What to do =
Write out exactly the lines from the one containing "Open the NagornoKarabakh trending topic" through the last line of the records below, and no others.

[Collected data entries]
※
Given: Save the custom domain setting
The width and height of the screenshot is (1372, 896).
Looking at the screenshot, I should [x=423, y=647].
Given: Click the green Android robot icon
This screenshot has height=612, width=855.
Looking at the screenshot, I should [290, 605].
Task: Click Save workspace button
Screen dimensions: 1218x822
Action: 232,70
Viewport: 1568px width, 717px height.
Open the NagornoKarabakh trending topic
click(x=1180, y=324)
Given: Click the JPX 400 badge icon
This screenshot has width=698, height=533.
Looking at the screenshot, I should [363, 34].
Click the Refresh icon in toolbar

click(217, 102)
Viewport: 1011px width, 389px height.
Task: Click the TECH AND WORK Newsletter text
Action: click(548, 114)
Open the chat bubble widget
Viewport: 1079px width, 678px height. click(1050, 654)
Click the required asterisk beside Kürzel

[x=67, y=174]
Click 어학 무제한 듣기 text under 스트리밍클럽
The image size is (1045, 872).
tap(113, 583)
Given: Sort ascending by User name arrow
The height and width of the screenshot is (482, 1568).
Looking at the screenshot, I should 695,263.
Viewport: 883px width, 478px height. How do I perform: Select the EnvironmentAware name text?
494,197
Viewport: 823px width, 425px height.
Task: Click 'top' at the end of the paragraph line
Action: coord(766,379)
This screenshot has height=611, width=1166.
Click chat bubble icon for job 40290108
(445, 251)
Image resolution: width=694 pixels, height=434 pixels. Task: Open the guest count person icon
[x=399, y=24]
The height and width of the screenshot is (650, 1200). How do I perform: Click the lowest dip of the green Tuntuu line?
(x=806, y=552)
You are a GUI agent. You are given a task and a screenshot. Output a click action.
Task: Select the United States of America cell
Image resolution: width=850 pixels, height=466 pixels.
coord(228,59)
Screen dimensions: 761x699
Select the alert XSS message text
※
Task answer =
Open the NagornoKarabakh trending topic
click(x=1180, y=324)
Given: Click the JPX 400 badge icon
This screenshot has width=698, height=533.
Looking at the screenshot, I should [363, 34].
Click the Refresh icon in toolbar

click(217, 102)
Viewport: 1011px width, 389px height.
Task: Click the TECH AND WORK Newsletter text
Action: click(548, 114)
Open the chat bubble widget
Viewport: 1079px width, 678px height. click(1050, 654)
Click the required asterisk beside Kürzel

[x=67, y=174]
Click 어학 무제한 듣기 text under 스트리밍클럽
The image size is (1045, 872).
tap(113, 583)
Given: Sort ascending by User name arrow
The height and width of the screenshot is (482, 1568).
Looking at the screenshot, I should 695,263.
Viewport: 883px width, 478px height. How do I perform: Select the EnvironmentAware name text?
494,197
Viewport: 823px width, 425px height.
Task: Click 'top' at the end of the paragraph line
Action: coord(766,379)
This screenshot has height=611, width=1166.
Click chat bubble icon for job 40290108
(445, 251)
Image resolution: width=694 pixels, height=434 pixels. Task: Open the guest count person icon
[x=399, y=24]
The height and width of the screenshot is (650, 1200). How do I perform: Click the lowest dip of the green Tuntuu line?
(x=806, y=552)
You are a GUI agent. You are given a task and a screenshot. Output a click action.
Task: Select the United States of America cell
Image resolution: width=850 pixels, height=466 pixels.
coord(228,59)
Screen dimensions: 761x699
Select the alert XSS message text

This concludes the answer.